▶ REQUESTS
(a) According to the passage on poverty and democracy, why did Hitler's supporters vote for him?
(b) Output everything in the passage on poverty and democracy from "Extending this idea" down to "albeit less free.".
(c) List every system of government or economy that the passage on poverty and democracy names.

Extending this idea further, one must agree that, in a democratic society, human attachment to democracy is at its weakest level among the poor. A politician who could credibly offer a sizable increase in their standard of living would be backed by the destitute layers of society, even if that politician advocated establishing a totalitarian dictatorship. Few among Hitler’s supporters had any illusions about what would happen to the embryonic German democracy once the Nazis prevailed. They voted for Hitler because they thought he would make Germans better off, albeit less free.

We see this theory at work today in East European and former Soviet nations, where Communists continue to draw significant electoral support. Their supporters have lived under Communist tyranny before and know full well what a return of Communists to power would mean. Yet they cast their ballots for their old tormentors, and against democracy, because they believe that the newly-installed capitalist economic system has made their lives worse. Not surprisingly, the people voting for Communists in these countries are overwhelmingly poor. One does not find many members of the rising middle class at Communist rallies.

▶ SOURCE MATERIAL

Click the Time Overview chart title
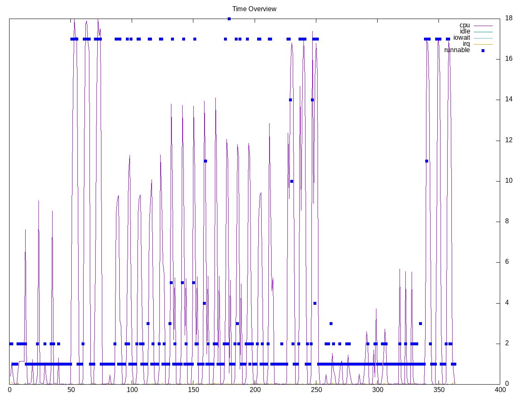 (254, 9)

▶ THE ANSWERS
(a) They thought he would make Germans better off, albeit less free.

(b)
Extending this idea further, one must agree that, in a democratic society, human attachment to democracy is at its weakest level among the poor. A politician who could credibly offer a sizable increase in their standard of living would be backed by the destitute layers of society, even if that politician advocated establishing a totalitarian dictatorship. Few among Hitler’s supporters had any illusions about what would happen to the embryonic German democracy once the Nazis prevailed. They voted for Hitler because they thought he would make Germans better off, albeit less free.

(c)
- Democracy
- Totalitarian dictatorship
- Communist tyranny
- Capitalist economic system